También podemos imaginar que la Audiencia Nacional pone en búsqueda y captura a Harold Brown, principal ejecutivo de la tabacalera Philips Morris porque su producto causa adicción, puede producir cáncer y, además, genera unas pérdidas terribles en el sistema sanitario de todos los países del mundo. Por la misma regla de tres, podemos demandar a Patricia Abril, presidenta y directora general de MacDonal´s España, como colaboradora necesaria en los problemas de obesidad de muchos de los niños que arrastran su culazo hamburguesero por este país. Pero la primera pregunta que deberíamos hacernos es ¿La culpa es de ella, o de los padres que permiten a sus hijos excederse en el consumo de hamburguesas y no completar su dieta con otros alimentos necesario? Podríamos preguntarnos si la culpa de los crímenes que se cometen con los fusiles M16 es de sus fabricantes o de quienes aprietan el gatillo, si el cáncer lo provoca quien vende el cigarrillo o aquél que se fuma tres paquetazos al día.
Está claro que la Guardia Civil no va a detener a Mariano Rajoy por no haber controlado a sus chicos de Valencia, pero si tan claro tenemos todo esto, qué carajos hacemos de brazos cruzados cuando el FBI clausura una web porque la gente la utiliza para bajarse películas. Ojo, también los había que utilizaban ese espacio de servidor que pagaban para transferirse archivos terriblemente pesados y cosas menos malas. Lo que quiero que entiendan es que mañana un loco puede cerrar Internet porque un grupo salidos se pasan fotos de niños en bolas. Y de paso, que cierren ayuntamientos y diputaciones en prevención de casos de corrupción.
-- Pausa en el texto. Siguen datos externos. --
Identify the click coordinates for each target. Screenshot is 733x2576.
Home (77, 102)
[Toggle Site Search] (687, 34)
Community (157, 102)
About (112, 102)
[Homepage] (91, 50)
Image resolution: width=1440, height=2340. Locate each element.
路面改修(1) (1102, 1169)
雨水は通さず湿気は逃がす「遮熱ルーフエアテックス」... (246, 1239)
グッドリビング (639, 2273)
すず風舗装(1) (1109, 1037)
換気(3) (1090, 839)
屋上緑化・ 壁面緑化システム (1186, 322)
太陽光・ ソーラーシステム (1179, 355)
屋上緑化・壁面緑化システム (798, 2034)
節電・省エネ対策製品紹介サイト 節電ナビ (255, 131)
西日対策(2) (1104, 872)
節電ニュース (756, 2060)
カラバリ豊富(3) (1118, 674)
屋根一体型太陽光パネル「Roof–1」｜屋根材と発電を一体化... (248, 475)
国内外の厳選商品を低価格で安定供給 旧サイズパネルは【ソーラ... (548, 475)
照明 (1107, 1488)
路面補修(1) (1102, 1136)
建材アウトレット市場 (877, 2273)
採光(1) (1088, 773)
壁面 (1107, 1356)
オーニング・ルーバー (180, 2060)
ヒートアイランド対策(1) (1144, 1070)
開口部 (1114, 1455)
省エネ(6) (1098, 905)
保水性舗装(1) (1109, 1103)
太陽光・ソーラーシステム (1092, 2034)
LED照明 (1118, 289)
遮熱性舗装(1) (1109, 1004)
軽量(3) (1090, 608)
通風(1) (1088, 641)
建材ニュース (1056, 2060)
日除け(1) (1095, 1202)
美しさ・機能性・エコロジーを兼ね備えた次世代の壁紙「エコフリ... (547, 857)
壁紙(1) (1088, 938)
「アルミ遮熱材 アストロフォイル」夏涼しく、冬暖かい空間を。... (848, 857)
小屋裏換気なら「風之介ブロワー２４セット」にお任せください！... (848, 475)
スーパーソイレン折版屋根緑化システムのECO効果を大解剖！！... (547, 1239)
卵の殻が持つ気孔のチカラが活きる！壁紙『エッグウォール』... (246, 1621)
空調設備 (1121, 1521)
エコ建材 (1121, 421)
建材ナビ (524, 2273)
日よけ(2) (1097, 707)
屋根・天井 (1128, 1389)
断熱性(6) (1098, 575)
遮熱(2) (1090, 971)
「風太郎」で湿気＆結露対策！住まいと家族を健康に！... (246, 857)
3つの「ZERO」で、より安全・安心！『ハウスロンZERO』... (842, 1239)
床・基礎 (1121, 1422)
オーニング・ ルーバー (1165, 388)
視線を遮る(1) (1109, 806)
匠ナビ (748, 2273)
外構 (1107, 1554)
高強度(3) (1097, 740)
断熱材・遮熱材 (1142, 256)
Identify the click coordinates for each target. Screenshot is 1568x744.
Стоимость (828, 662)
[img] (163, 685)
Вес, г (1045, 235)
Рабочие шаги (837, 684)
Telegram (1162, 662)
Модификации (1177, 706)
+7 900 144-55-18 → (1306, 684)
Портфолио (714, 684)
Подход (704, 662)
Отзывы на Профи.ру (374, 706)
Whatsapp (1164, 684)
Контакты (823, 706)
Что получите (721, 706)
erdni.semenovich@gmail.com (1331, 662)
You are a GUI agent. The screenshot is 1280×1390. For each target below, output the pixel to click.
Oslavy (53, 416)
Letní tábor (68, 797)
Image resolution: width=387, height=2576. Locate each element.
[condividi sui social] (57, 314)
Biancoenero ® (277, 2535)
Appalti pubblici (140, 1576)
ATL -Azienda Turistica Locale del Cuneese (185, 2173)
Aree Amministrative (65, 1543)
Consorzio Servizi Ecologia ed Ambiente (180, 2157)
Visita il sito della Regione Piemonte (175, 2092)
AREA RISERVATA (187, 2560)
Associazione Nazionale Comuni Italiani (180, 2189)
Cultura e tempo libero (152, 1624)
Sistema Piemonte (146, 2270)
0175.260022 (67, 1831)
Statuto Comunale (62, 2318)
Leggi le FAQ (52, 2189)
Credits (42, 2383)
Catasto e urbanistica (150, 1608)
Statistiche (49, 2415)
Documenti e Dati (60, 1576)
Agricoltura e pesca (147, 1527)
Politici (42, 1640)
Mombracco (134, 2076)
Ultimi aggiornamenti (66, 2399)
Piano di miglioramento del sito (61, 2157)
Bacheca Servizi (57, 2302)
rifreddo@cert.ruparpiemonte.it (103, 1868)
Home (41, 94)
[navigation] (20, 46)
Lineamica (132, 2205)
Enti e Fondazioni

En parte entiendo la detención del creador y dueño de Megaupload, porque una vez vista la pinta de Kim Schmitz se merece que le metan en Guantánamo y tiren la llave al fondo del mar por hortera, grotesco y no haber sabido gestionar su propio éxito. Eso sí, hay que reconocer que la casita que tiene en Nueva Zelanda genera una envidia del calibre quince.
Pero aunque viendo a este tipo se te quiten las ganas de ser millonario,- bueno realmente no del todo-, no podemos dejar de sorprendernos cuando se toman decisiones tan arbitrarias como el cierre de este servicio de Internet. En todo caso tendrían que actuar contra quienes suben películas y las piratean y, sobre todo, contra quien subió las películas de Fernando Esteso por su mal gusto y el uso innecesario de espacio en red, pero esa otra guerra en la que algún día tendremos que entrar.
Sí, hay que ponerle fin a la piratería en Internet, pero creo que antes de venir a darnos lecciones a los demás, el FBI tiene problemas mucho más gordos que resolver.